Já Zveiter afirmou que o tribunal tem intenção de proibir celulares nas cabines de votação. De acordo com Zveiter, os cidadãos que não cumprirem a proibição poderão ser presos. A iniciativa tem como objetivo evitar que eleitores tirem fotos dos seus votos para provar que votaram em determinados candidatos.

O desembargador afirmou que pediu ao TSE a presença do Exército em determinadas regiões do Estado do Rio, que são classificadas como "críticas" pelo tribunal, em tempos de votação. São regiões que, por englobarem características específicas, como presença elevada de milícias; e de outras forças que podem obrigar o eleitor a mudar seu voto, podem dificultar a eficiência do andamento do processo eleitoral, no âmbito democrático, na hora da votação.

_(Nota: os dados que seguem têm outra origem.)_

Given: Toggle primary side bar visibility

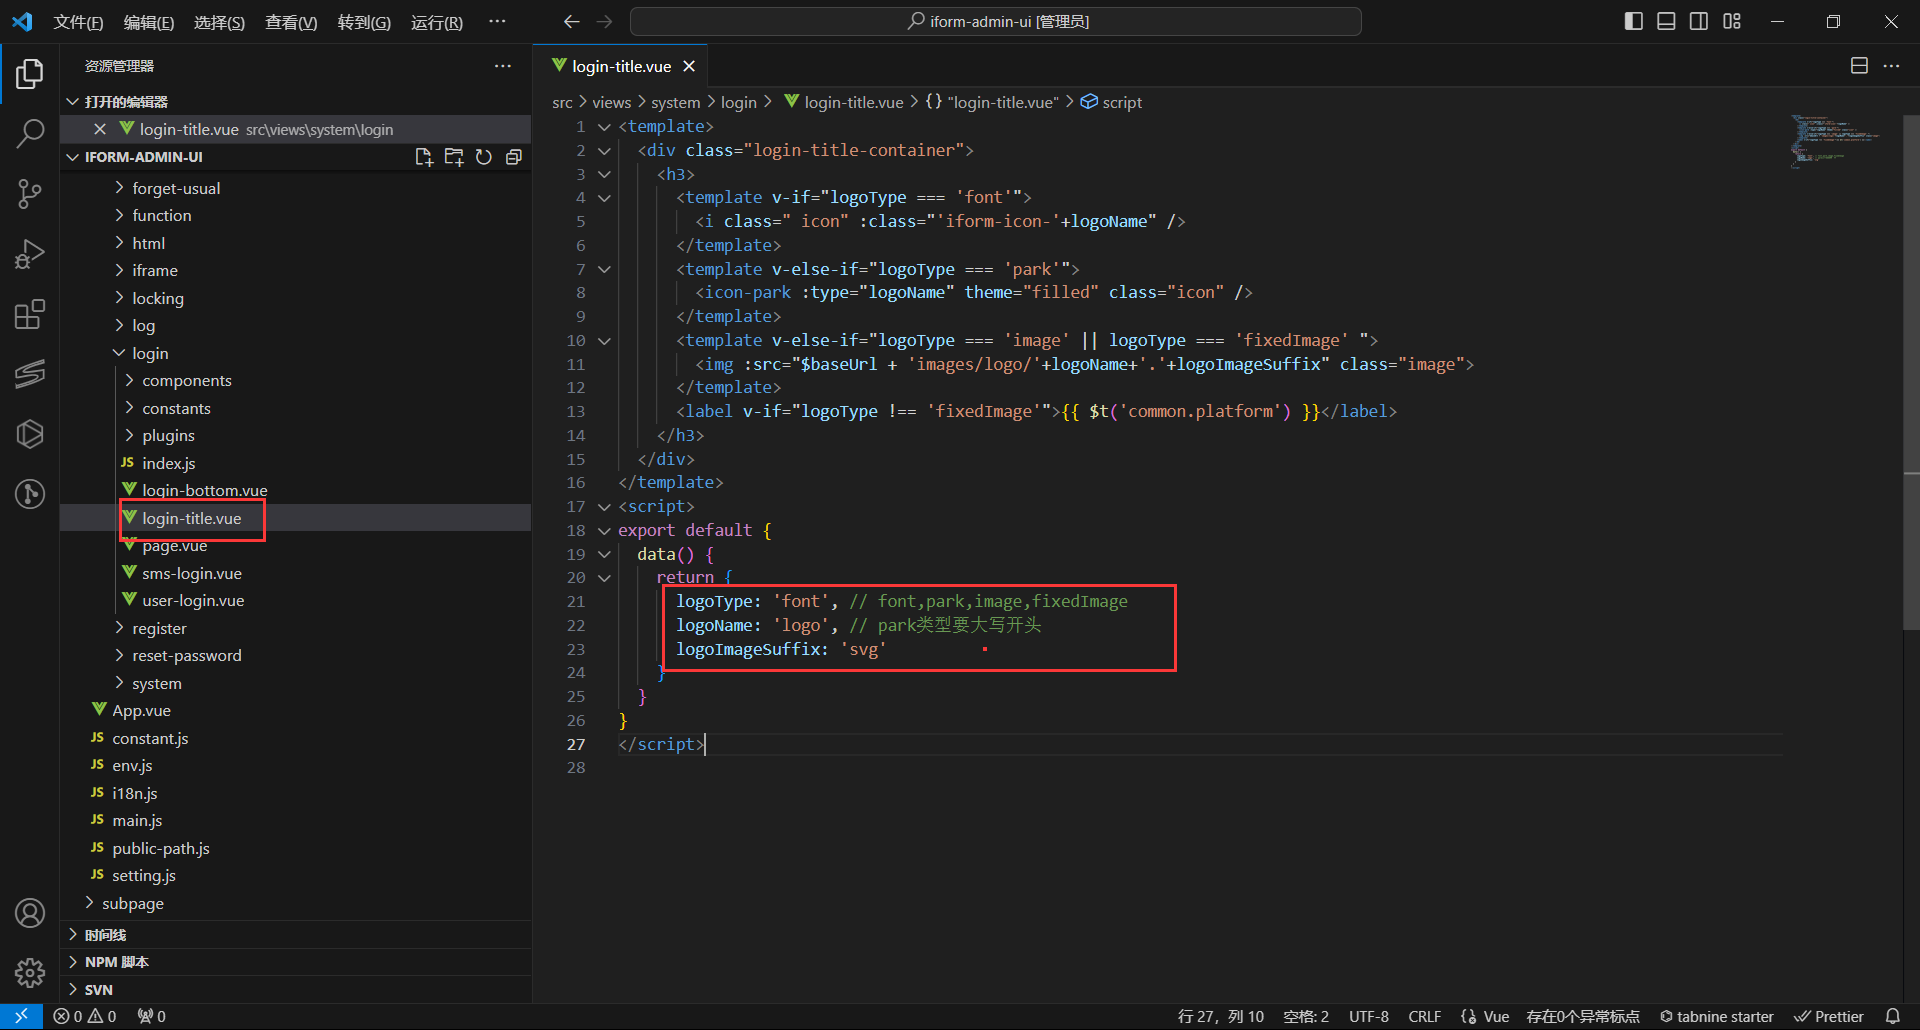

Segundo Zveiter, foi feito um levantamento de regiões críticas que serão definidas exatamente assim que o TSE permitir a presença do exército. "O Exército poderá dar tranquilidade para a população", disse Zveiter. Nestas zonas, além do Exército, haverá presenças das polícias militar, civil, federal, e rodoviária federal. Ocorrerá, ainda, um esforço para que a circulação das pessoas nestas zonas seja limitada à votação e à circulação de moradores. Entre as regiões citadas como críticas por Zveiter estão o Complexo Petroquímico do Rio de Janeiro (Comperj), além de Campos e Rio das Ostras.